──────── EXTRACTED INFORMATION
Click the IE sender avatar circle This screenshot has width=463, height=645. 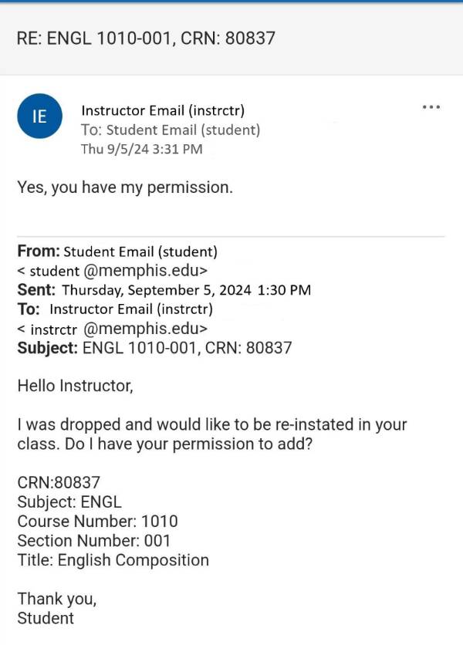pyautogui.click(x=39, y=116)
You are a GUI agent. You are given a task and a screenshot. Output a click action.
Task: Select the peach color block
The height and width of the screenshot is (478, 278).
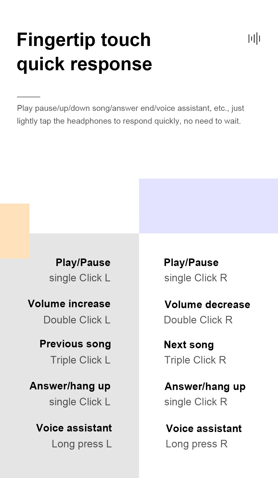coord(15,231)
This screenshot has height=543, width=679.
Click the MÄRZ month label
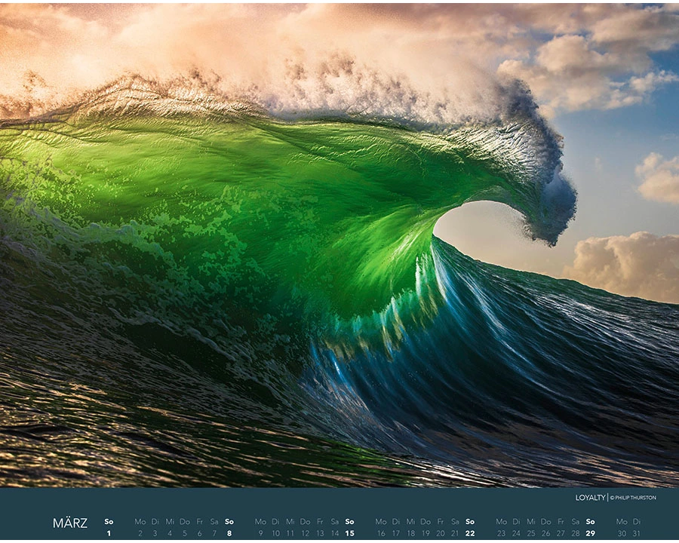pyautogui.click(x=70, y=523)
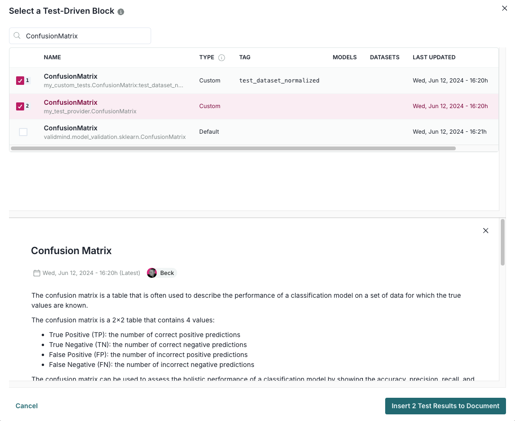Click the magnifier icon in the search box
Screen dimensions: 515x421
click(x=17, y=36)
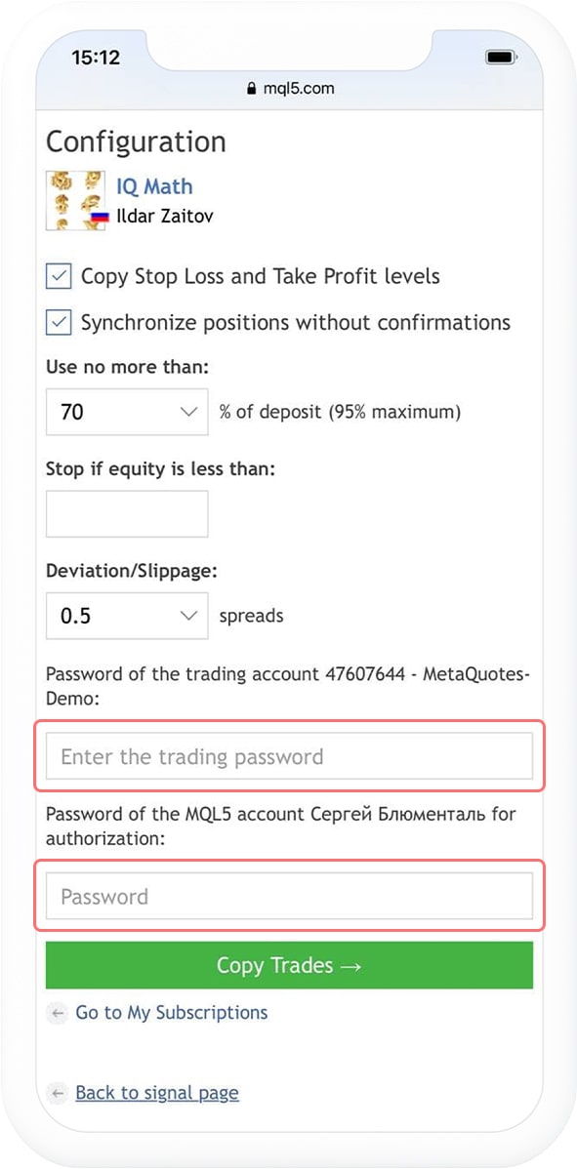Open the deposit percentage dropdown showing 70
Viewport: 577px width, 1169px height.
[126, 411]
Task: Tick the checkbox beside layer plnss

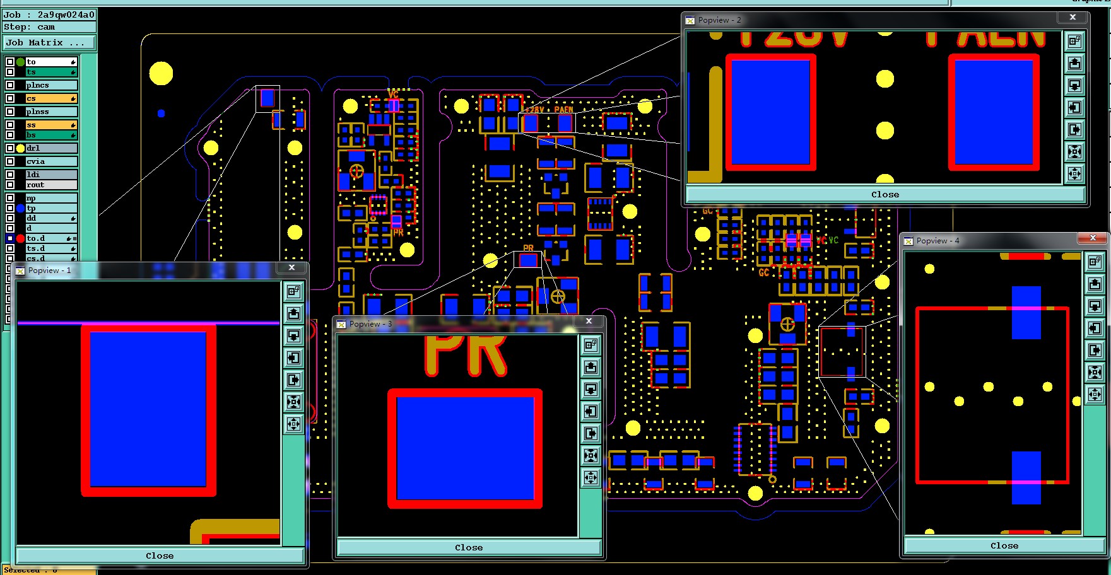Action: [x=10, y=112]
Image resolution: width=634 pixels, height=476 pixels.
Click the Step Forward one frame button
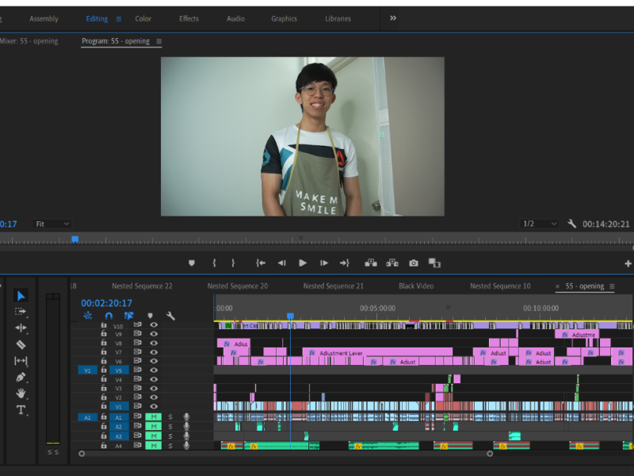point(323,263)
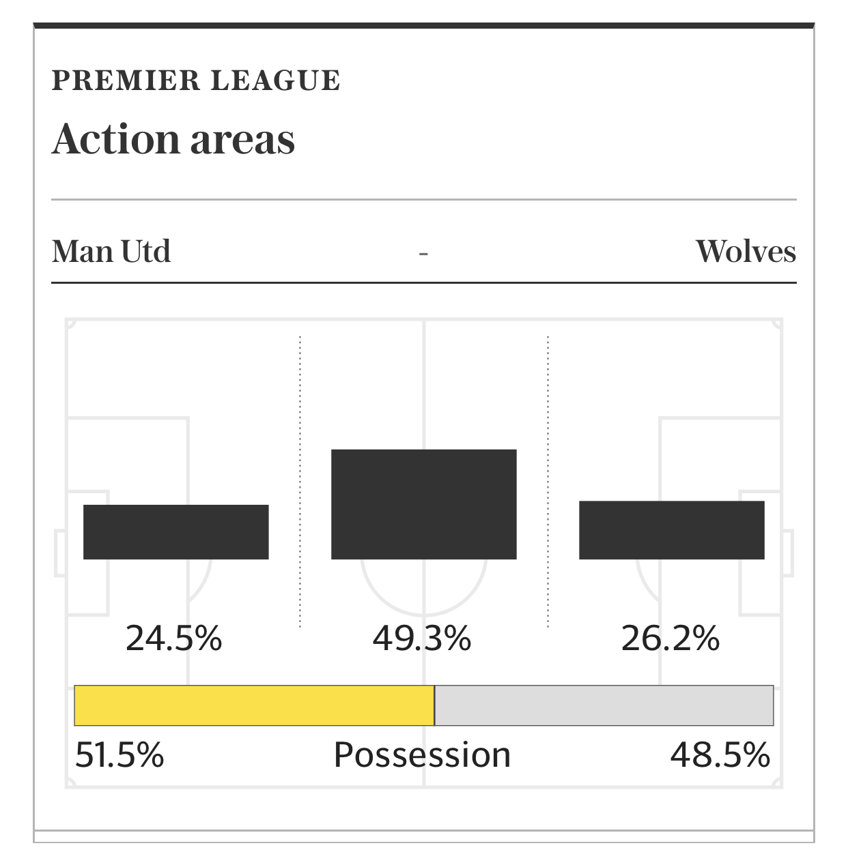This screenshot has height=865, width=848.
Task: Select the left-third action area bar
Action: click(x=175, y=532)
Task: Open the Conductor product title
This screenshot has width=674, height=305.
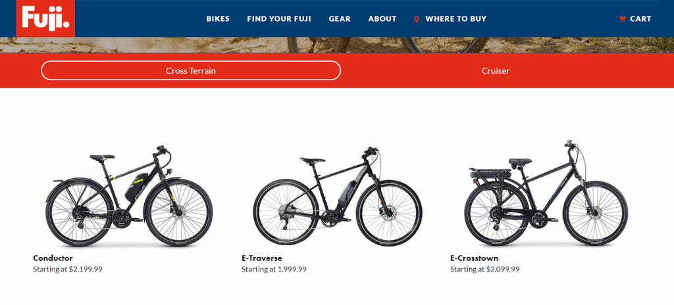Action: tap(53, 258)
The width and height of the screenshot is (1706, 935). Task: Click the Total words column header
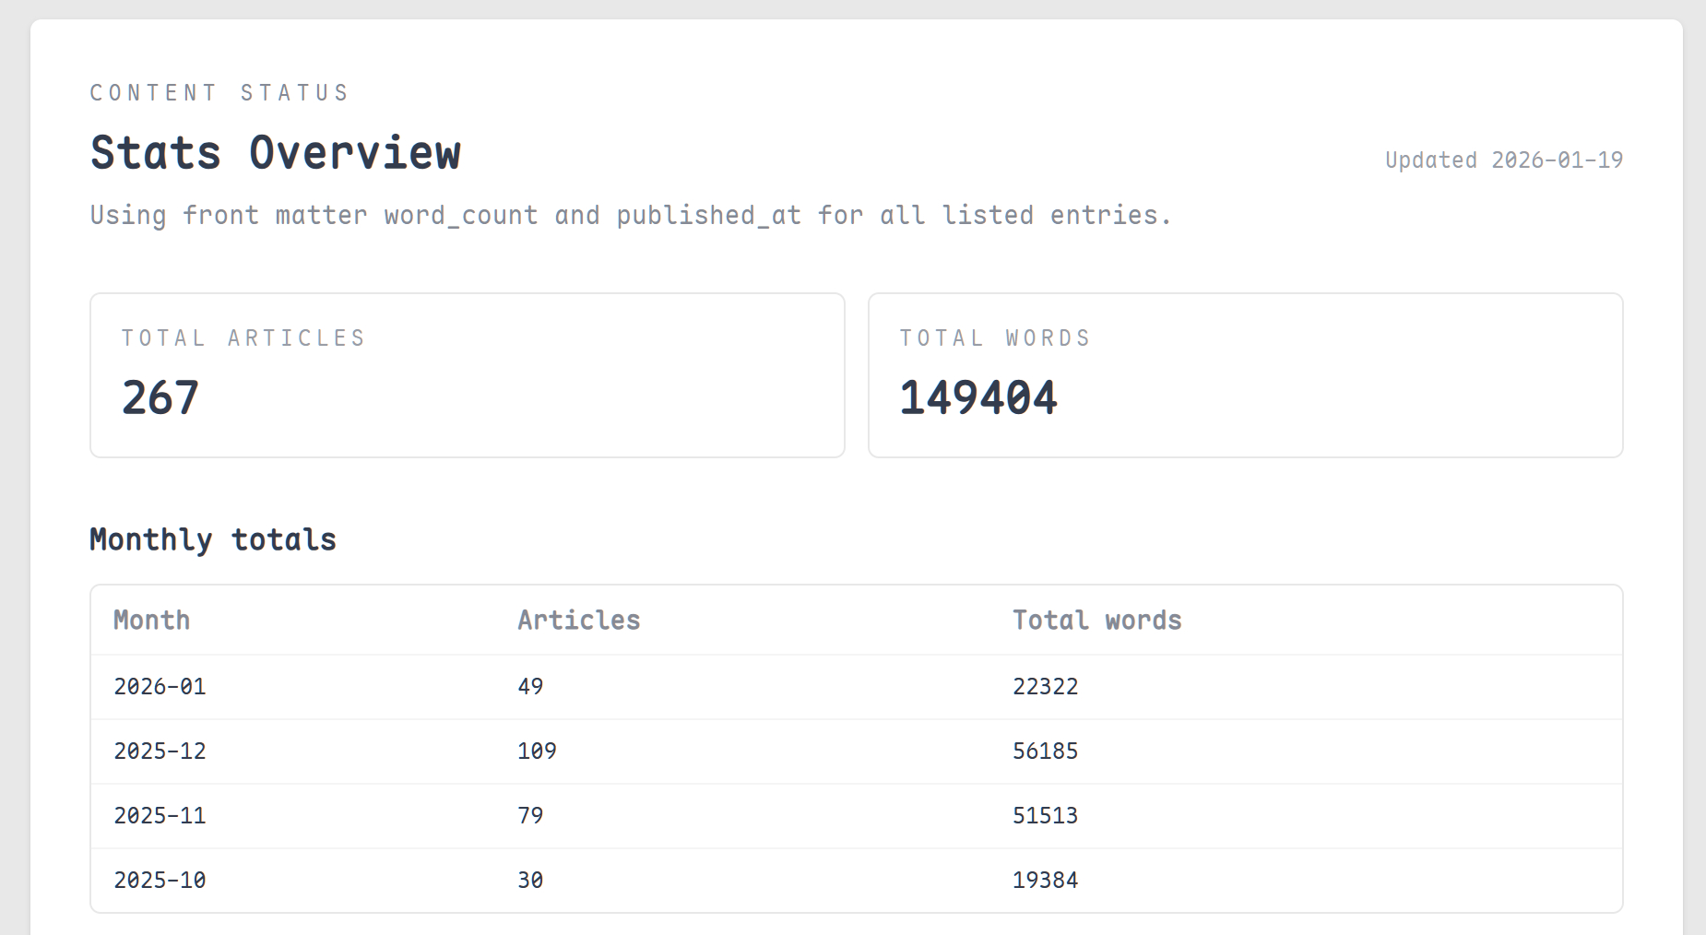point(1096,621)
────────────────
**AIM OF THE TASK**
Copy exactly, and copy only, the lines from the one bearing "This screenshot has width=674, height=305." through the closing line of the material, with both ends kept and pictures removed.

**SOLUTION TO THIS TASK**
This screenshot has width=674, height=305.
Action: tap(53, 258)
The width and height of the screenshot is (1706, 935). Task: Click the Total words column header
point(1096,621)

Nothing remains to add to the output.